Tasks for this exercise:
A) Answer these questions about the USB-C article, one per line:
(i) What name does it suggest USB should now be called with USB-C?
(ii) Which board's CC-pin configuration does it present as a teaching example?
(iii) What does the abbreviation CC stand for?
B) Pick up the USB-C article after its last sentence and keep writing it.

January 28, 2024 by Maya Posch 28 Comments

USB-C is one of those things that generally everyone seems to agree on that it is a ‘good thing’, but is it really? In this first part of a series on USB-C, [Andreas Spiess] takes us through the theory of USB-C and USB Power Delivery (PD), as well as data transfer with USB-C cables. Even ignoring the obvious conclusion that with USB-C USB should now actually be called the ‘Universal Parallel Bus’ on account of its two pairs of differential data lines, there’s quite a bit of theory and associated implementation details involved.

The Raspberry Pi 4B's wrong USB-C CC-pin configuration is a good teaching example. — The Raspberry Pi 4B’s wrong USB-C CC-pin configuration is a good teaching example.

Starting with the USB 2.0 ‘legacy mode’ and the very boring and predictable 5 V power delivery in this mode, [Andreas] shows why you may not get any power delivered to a device with USB-C connector. Most likely the Downstream Facing Peripheral (DFP, AKA not the host) lacks the required resistors on the CC (Configuration Channel) pins, which are both what the other USB-C end uses to determine the connector orientation, as well as what type of device is connected.

Material:
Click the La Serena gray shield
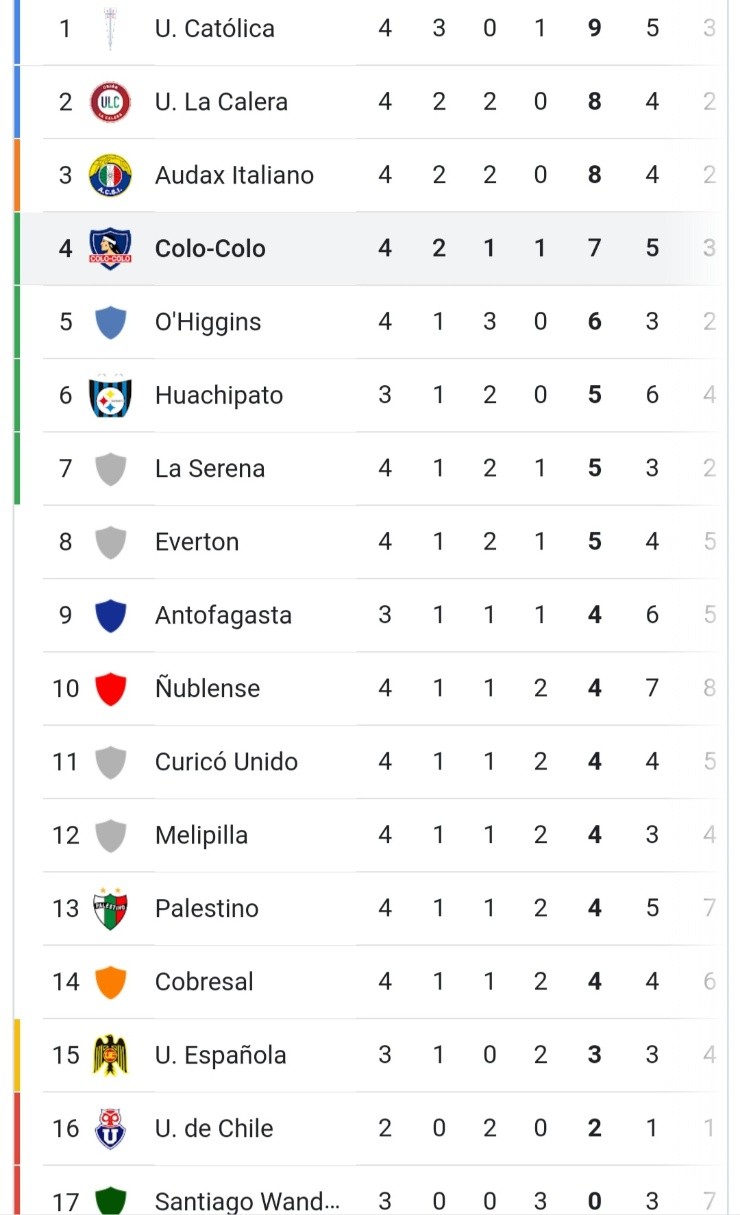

Answers by task:
A)
(i) The 'Universal Parallel Bus'
(ii) The Raspberry Pi 4B
(iii) Configuration Channel

B)
This is where early Raspberry Pi 4B users for example saw themselves caught by surprise when their boards didn’t power up except with some USB cables.

The saga continues through [Andreas]’s collection of USB-C cables, as he shows that many of them lack the TX/RX pairs, and that’s before trying to figure out which cables have the e-marker chip to allow for higher voltages and currents.

On the whole we’re still excited about what USB-C brings to the table, but the sheer complexity and number of variables make that there are a myriad of ways in which something cannot work as expected. Ergo Caveat Emptor.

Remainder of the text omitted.